In response, Pitt proposed establishing an institute that, in its broadest sense, would catalyze changes in the scientific enterprise.

“The University of Pittsburgh is committed to this endeavor,” Reiss said, “and we fully understand that to be successful, we must lead and facilitate a transformation that will result in fundamental changes within our own institution, in how scientists are trained and perform research, and in the practice of medicine in Western Pennsylvania. We have to change existing paradigms and break down barriers; otherwise, we will have failed to achieve the ultimate goal of the NIH-led consortium, which is to ensure that advances in biomedical research quickly find their way into clinical practice.”

Within the first few years of funding, the CTSI will:

• Begin training a new cadre of clinical scientists, starting with programs at the high-school level;

• Address minority and health disparities in the region through new initiatives, including the establishment of the CTSI Braddock Minority Health Clinical and Translational Research Center at UPMC Braddock; and

• Improve access to and increase participation in clinical trials through a novel institutional research subject registry to be embedded in UPMC’s electronic health record system and implemented at UPMC’s 350 outpatient practice locations and 19 hospitals. The registry will enable patients who have given prior consent to receive comprehensive health information and educational materials and to be offered opportunities to improve their health through participation in clinical research.

The CTSI also will enable the launch of novel methodologies. One application will evaluate breast lesions depicted on mammograms and pathology slides based on an open-source software system jointly created by Intel Research and Carnegie Mellon University. Called Diamond, it allows rapid scanning and searching of large volumes of images. Funding to develop other innovative clinical and translational methodologies will be available to investigators through the CTSI.
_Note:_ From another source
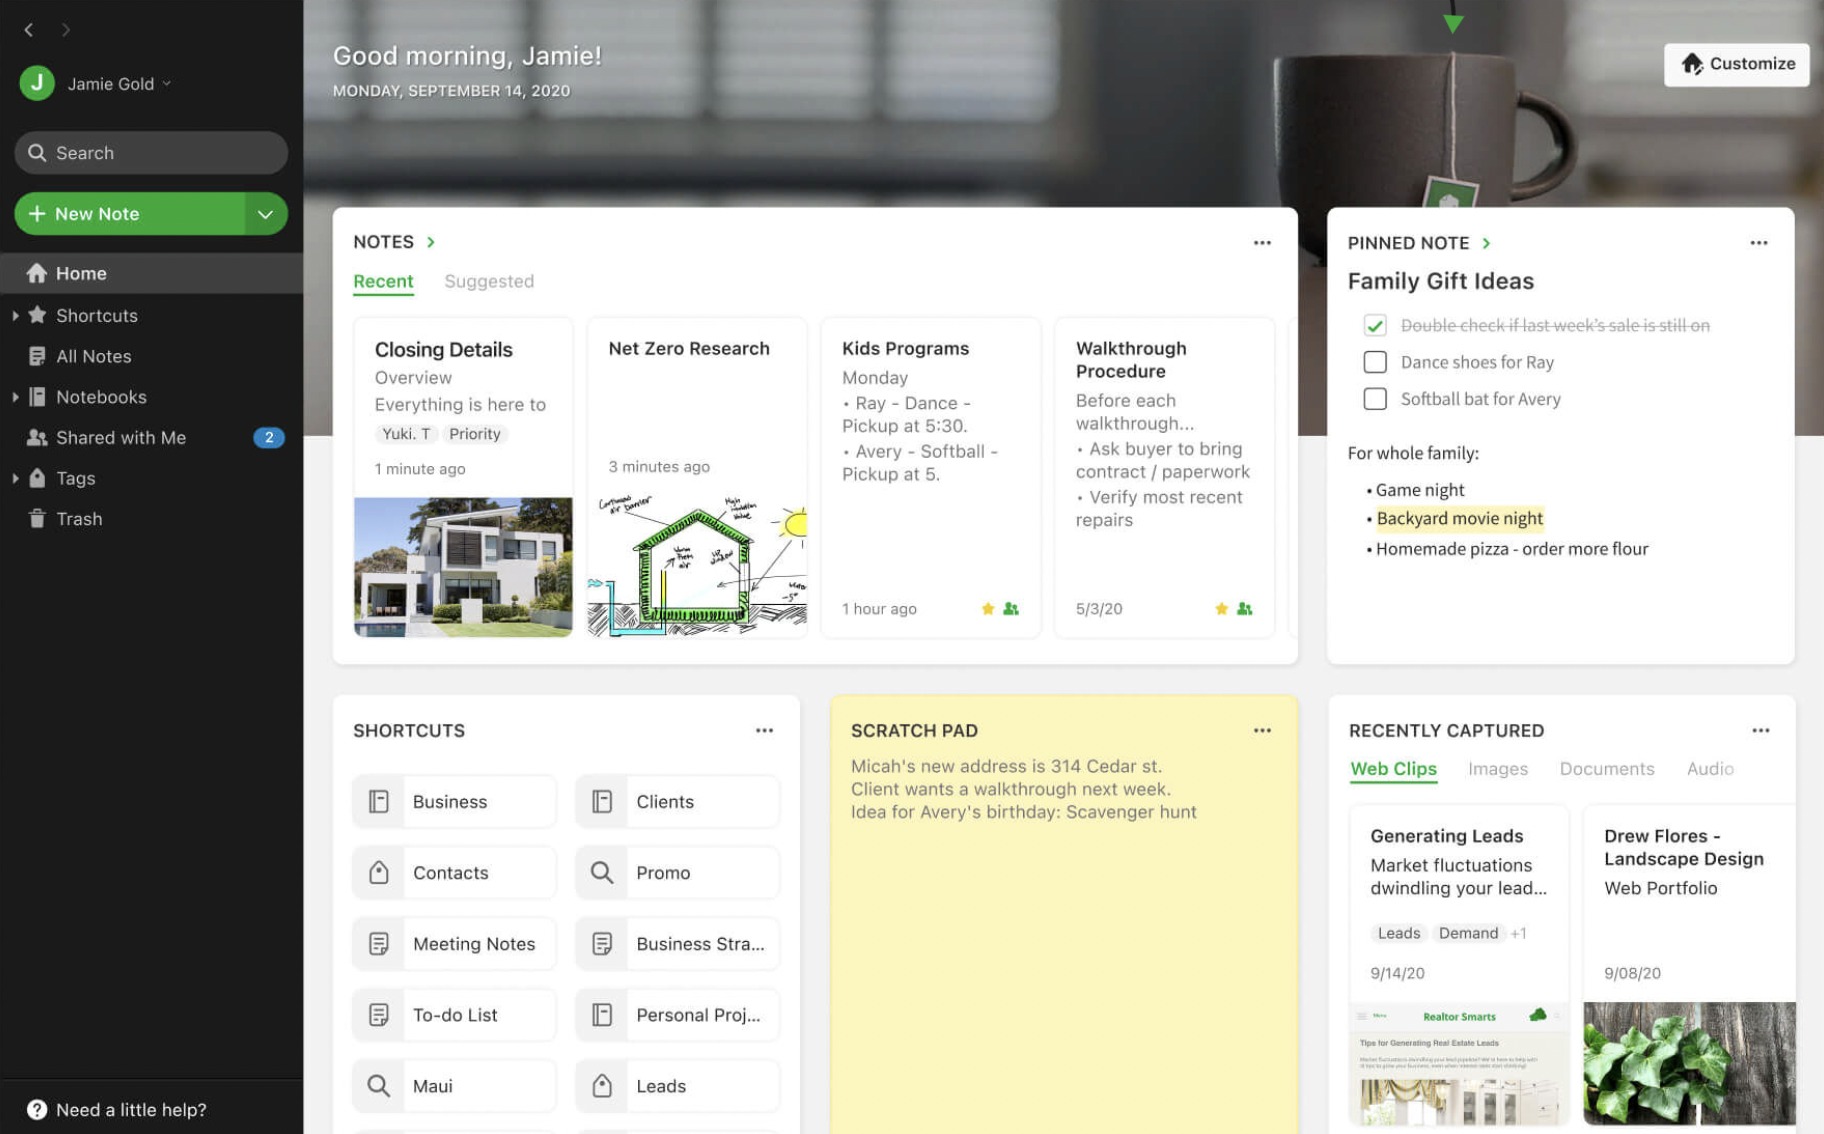Uncheck the completed last week's sale item
1824x1134 pixels.
click(x=1377, y=325)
Arthur S. Levine, Pitt senior vice chancellor for the health sciences and dean of the medical school, said, “While we have a rich history of translating innovative biomedical discoveries, beginning with the development of the polio vaccine, one of our most critical strengths we bring to a new institute focused on translational science is rooted in a culture that values and encourages collaboration. As a university and a community, we have greatly benefited from our decades-long relationship with colleagues at Carnegie Mellon University, and through our extremely close affiliation with UPMC, we support and share a common commitment to excellence in research, education, and clinical care.”
The CTSI will consist of four main areas:

• Education and career development, which will be headed by Wishwa N. Kapoor, Falk Professor of Medicine, professor of health policy and management, and chief of the Pitt medical school’s Division of General Internal Medicine;

• Translational research, headed by Robert A. Branch, professor of medicine and pharmacology, director of Pitt’s Center for Clinical Pharmacology, and chief of the medical school’s Division of Clinical Pharmacology;

• Clinical research, which Reis will direct; and

• Clinical and translational bioinformatics, directed by Michael Becich, professor of pathology and director of Pitt’s Center for Pathology Informatics.

Innovative interdisciplinary research initiatives will be developed through 10 CTSI resource cores and translated to clinical practice through a community partnership program that involves UPMC’s extensive clinical networks and the Urban League of Pittsburgh, which likely will house a CTSI satellite office and clinic. The community partnership program will be led by Jacqueline Dunbar-Jacob, dean of Pitt’s School of Nursing.

The Clinical and Translational Science Award initiative was established by the NIH as a commitment to re-engineer the clinical research enterprise, one of the key objectives of the NIH Roadmap for Medical Research. When fully implemented in 2012, the initiative will include 60 academic medical centers.